A compra da tevê de 42 polegadas foi adiada
Nesse contexto, a indústria também refaz contas. A Confederação Nacional da Indústria (CNI), que teve um crescimento de 10,9% da atividade, espera uma expansão de “apenas” 4,5% este ano.
“Se vínhamos em um ritmo de 120 quilômetros por hora, agora estaremos a 60 ou 80 por hora”, diz o economista da CNI, Flávio Castello Branco. Essa mudança de marcha também deve se traduzir com a seleção de prioridades na hora de investir.
“É a busca pela sintonia fina dos investimentos”, afirma. A expansão da economia este ano, prevê ele, se dará mais por investimentos do setor privado do que pelo consumo no mercado interno. “A inflação mata o horizonte das famílias.”
Ao ministrar o coquetel amargo de remédios no final do governo Lula e nos primeiros meses de Dilma Rousseff, a expectativa do mercado é de que os resultados apareçam no segundo semestre.
O professor Ernesto Lozardo avalia inclusive que o desemprego pode crescer na segunda metade do ano em alguns segmentos, por conta do ritmo mais lento da economia. Mas a indústria descarta esse cenário.
“Segmentos como o de petróleo e gás e o da construção civil vão continuar muito bem em 2011”, diz Flávio Castello Branco, da CNI. De fato, o setor de construção civil faz previsões bastante otimistas.
Dos recursos da poupança destinados à habitação, o setor espera passar dos R$ 56,2 bilhões no ano passado para R$ 85 bilhões este ano – esse valor inclui financiamento do mutuário para aquisições de imóveis e crédito para as construtoras tocarem as obras.
Segundo o presidente da Associação Brasileira das Entidades de Crédito Imobiliário e Poupança (Abecip), Luiz Antonio França, a construção civil está descolada do resto da economia porque os juros do financiamento são atrelados ao rendimento da poupança e não são contaminados pela alta da taxa de juros básica. “O volume de solicitações de crédito imobiliário continua o mesmo”, diz.
Para a equipe econômica, as medidas de controle da inflação já devem surtir efeito no curto prazo. “A inflação vai recuar em março e abril, podem anotar”, disse o ministro da Fazenda, Guido Mantega, durante evento em São Paulo, na quarta-feira 16.
Por outro lado, o economista Paulo Francine, da Federação das Indústrias do Estado de São Paulo (Fiesp), entende que é difícil adivinhar o tempo certo em que as medidas anunciadas trarão o efeito desejado.
“Tudo é fruto de ‘calibragem’ e não se conhece uma dose exata para acertar o alvo”, diz.

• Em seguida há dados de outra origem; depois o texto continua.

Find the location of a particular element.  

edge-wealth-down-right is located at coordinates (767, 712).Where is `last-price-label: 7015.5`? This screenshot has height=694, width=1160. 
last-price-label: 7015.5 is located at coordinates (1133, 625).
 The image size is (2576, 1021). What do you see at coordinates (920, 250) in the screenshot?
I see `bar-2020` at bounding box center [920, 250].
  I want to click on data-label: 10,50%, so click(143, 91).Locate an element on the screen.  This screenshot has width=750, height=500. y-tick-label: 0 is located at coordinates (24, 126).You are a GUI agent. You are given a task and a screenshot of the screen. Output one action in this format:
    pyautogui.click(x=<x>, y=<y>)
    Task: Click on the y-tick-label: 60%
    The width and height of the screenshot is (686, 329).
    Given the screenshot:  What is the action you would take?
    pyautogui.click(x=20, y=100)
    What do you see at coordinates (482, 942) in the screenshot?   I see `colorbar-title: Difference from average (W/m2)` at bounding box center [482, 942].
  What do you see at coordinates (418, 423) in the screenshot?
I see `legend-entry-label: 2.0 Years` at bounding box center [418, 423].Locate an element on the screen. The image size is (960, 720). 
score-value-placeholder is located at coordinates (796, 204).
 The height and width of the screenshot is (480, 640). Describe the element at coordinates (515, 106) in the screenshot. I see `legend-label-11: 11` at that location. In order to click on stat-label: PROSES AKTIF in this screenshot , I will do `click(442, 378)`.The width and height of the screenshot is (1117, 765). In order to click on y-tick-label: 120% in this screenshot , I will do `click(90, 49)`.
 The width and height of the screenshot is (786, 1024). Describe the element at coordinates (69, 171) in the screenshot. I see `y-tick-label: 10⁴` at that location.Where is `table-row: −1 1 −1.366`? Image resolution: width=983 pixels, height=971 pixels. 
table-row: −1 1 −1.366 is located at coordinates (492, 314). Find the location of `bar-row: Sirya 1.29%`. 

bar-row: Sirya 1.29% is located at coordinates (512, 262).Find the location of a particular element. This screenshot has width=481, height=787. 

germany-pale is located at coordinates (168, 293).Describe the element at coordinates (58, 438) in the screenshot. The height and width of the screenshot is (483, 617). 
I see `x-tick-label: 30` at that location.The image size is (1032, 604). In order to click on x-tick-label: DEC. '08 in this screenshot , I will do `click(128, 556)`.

A Fiesp espera um crescimento de 3,5% para a indústria de transformação em São Paulo, bem mais modesto que a expansão de 10,5% em 2010.
“São dois anos que não podemos comparar pois parte do crescimento de 2010 foi recuperação do ano anterior”, diz Francine. Ao modular o crescimento este ano, o Brasil inverterá o paradoxo do ano passado, quando cresceu mais que a economia mundial, explica o professor Ernesto Lozardo.
“O País cresceu mais de 7,5% enquanto o mundo crescia 4,2%. Agora, vamos crescer menos de 4% (3,8%)e o comércio global vai repetir o número do ano passado”, diz ele, citando as projeções do Fundo Monetário Internacional (FMI). O Ministério da Fazenda é mais otimista e projeta uma expansão de 5%.
Vale lembrar que no início de 2010 as primeiras projeções do governo eram de um crescimento do PIB de 5,2% para o ano, número este que foi revisto diversas vezes até chegar aos 7,8% projetados pelo BC. O número final será conhecido no próximo dia 3 de março, quando será divulgado o PIB oficial pelo IBGE.